Georgia Center for the Book Presents Earl Swift in conversation with Doug Blackmon – Hell Put to Shame

Georgia Center for the Book Presents Earl Swift in conversation with Doug Blackmon – Hell Put to Shame

Wednesday, Apr 24, 2024 7:00 PM

Location:
Georgia Center for the Book
Decatur Library
215 Sycamore Street
Decatur, Georgia 30030

From the acclaimed New York Times bestselling author of "Chesapeake Requiem" comes a gripping new work of narrative nonfiction telling the forgotten story of the mass killing of eleven Black farmhands on a Georgia plantation in the spring of 1921—a crime that exposed for the nation the existence of "peonage," a form of slavery that gained prominence across the American South after the Civil War.

A Cappella Books and Georgia Center for the Book welcome author Earl Swift to discuss his highly-anticipated new novel, "Hell Put to Shame." The author will appear in conversation with Doug Blackmon, Pulitzer-Prize winning author of “Slavery by Another Name.”

This event is free and open to the public. Copies of the book will be available for purchase at the venue.

For the safety of our invited speakers, staff, and all attendees, masks are encouraged for the duration of the event. Register below:

About the Book

On a Sunday morning in the spring of 1921, a small boy made a grim discovery as he played on a riverbank in the cotton country of rural Georgia: the bodies of two drowned men, bound together with wire and chain and weighted with a hundred-pound sack of rocks. Within days, a third body turned up in another nearby river, and in the weeks that followed, eight others. And with them, a deeper horror: all eleven had been kept in virtual slavery before their deaths. In fact, as America was shocked to learn, the dead were among thousands of Black men enslaved throughout the South in conditions nearly as dire as those before the Civil War.

"Hell Put to Shame" tells the forgotten story of that mass killing and of the revelations about peonage, or debt slavery, that it placed before a public self-satisfied that involuntary servitude had ended at Appomattox more than fifty years before.

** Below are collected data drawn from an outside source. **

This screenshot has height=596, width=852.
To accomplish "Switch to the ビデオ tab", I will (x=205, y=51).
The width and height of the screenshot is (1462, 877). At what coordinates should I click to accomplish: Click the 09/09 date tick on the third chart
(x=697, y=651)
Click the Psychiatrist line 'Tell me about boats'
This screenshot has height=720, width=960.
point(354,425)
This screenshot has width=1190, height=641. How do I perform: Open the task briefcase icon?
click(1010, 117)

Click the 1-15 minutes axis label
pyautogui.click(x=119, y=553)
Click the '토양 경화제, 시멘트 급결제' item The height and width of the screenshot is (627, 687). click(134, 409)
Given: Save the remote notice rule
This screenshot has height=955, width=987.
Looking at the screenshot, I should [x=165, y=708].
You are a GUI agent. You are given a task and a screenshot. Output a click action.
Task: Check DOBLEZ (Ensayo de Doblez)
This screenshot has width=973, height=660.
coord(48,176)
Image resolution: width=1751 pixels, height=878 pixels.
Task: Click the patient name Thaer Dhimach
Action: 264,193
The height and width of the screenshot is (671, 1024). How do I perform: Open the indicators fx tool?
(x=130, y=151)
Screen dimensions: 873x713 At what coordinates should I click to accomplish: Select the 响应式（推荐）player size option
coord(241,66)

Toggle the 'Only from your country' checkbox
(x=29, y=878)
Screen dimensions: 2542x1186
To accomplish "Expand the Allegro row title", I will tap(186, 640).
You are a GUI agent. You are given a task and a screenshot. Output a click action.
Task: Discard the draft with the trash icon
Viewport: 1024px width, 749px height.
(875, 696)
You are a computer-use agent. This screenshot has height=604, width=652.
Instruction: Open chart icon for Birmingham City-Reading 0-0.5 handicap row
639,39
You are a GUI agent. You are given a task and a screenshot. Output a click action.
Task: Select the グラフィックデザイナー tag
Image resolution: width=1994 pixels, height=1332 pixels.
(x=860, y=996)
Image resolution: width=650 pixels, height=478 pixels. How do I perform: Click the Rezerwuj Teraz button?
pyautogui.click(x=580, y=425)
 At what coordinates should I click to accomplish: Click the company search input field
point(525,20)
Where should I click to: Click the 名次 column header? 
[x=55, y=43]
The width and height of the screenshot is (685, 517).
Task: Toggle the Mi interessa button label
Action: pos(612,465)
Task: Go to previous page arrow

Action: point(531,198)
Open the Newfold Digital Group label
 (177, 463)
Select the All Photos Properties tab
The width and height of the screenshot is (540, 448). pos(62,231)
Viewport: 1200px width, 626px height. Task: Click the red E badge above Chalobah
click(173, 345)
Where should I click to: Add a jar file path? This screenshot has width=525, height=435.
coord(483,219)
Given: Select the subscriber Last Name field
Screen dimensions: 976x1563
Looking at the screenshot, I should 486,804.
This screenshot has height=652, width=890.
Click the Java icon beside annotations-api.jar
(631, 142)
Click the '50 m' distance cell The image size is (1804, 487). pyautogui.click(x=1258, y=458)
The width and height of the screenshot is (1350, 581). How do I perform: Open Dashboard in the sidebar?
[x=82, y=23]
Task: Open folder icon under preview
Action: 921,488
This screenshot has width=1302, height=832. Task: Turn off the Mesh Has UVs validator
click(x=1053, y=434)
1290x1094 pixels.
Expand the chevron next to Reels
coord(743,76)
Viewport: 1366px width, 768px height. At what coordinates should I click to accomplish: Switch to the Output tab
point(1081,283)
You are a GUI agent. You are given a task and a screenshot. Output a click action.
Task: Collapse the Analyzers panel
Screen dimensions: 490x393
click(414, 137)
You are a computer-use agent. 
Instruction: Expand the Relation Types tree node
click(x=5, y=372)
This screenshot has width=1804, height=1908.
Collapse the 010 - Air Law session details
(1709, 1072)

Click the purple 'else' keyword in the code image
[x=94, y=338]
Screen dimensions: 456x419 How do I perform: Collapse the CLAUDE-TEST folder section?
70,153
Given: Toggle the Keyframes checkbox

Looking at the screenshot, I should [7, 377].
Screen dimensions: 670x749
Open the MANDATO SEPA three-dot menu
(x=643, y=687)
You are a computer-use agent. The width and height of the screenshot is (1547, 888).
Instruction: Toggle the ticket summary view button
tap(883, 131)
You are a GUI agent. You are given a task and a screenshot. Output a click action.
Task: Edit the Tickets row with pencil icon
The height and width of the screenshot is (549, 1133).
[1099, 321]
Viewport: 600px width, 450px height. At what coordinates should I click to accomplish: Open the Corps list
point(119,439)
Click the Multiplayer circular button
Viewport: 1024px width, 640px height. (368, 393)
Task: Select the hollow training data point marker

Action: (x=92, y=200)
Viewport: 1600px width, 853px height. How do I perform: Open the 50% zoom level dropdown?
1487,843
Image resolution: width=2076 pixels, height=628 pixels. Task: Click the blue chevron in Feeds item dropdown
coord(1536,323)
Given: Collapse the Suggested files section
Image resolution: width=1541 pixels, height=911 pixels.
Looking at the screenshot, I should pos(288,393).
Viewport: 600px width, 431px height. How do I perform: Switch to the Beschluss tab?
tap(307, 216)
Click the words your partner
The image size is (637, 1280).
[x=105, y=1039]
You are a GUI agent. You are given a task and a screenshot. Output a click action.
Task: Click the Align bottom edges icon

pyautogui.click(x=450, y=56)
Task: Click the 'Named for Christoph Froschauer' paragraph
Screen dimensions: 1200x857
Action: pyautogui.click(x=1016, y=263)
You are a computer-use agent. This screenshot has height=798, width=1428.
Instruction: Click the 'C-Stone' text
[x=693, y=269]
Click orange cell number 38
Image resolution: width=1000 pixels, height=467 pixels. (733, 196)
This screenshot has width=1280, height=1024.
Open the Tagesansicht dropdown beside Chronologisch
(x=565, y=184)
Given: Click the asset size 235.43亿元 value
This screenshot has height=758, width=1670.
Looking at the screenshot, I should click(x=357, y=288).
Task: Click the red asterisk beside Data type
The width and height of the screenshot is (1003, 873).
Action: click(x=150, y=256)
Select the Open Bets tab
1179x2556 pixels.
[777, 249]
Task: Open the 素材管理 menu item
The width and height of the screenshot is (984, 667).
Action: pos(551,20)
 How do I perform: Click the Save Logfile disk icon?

By turns police procedural, courtroom drama, and political exposé, "Hell Put to Shame" also reintroduces readers to three Americans who spearheaded the prosecution of John S. Williams, the wealthy plantation owner behind the murders, at a time when white people rarely faced punishment for violence against their Black neighbors. The remarkable polymath James Weldon Johnson, newly appointed the first Black leader of the National Association for the Advancement of Colored People, marshaled the organization into a full-on war against peonage. Johnson's lieutenant, Walter F. White, a light-skinned, fair-haired, blue-eyed Black man, conducted undercover work at the scene of lynchings and other Jim Crow atrocities, helping to throw a light on such violence and to hasten its end. And Georgia governor Hugh M. Dorsey won the statehouse as a hero of white supremacists—then redeemed himself in spectacular fashion with the "Murder Farm" affair.

The result is a story that remains fresh and relevant a century later, as the nation continues to wrestle with seemingly intractable challenges in matters of race and justice. And the 1921 case at its heart argues that the forces that so roil society today have been with us for generations.

About the Author

Earl Swift is the author of the New York Times bestseller "Chesapeake Requiem," which was named to ten best-of-the-year lists. His other books include "Across the Airless Wilds," "Auto Biography," "The Big Roads," and "Where They Lay." A former reporter for the Virginian-Pilot and a contributor to Outside and other publications, he is a fellow of Virginia Humanities at the University of Virginia. He lives in the Blue Ridge mountains west of Charlottesville.

About the Conversation Partner

Douglas A. Blackmon is the Pulitzer-Prize winning author of “Slavery by Another Name: The Re-Enslavement of Black Americans from the Civil War to World War II,” and co-executive producer of the acclaimed PBS documentary of the same name. His is also a contributing correspondent to the Washington Post and chair and host of “Forum,” a public affairs program produced by the University of Virginia’s Miller Center and aired on more than 100 PBS affiliates across the U.S.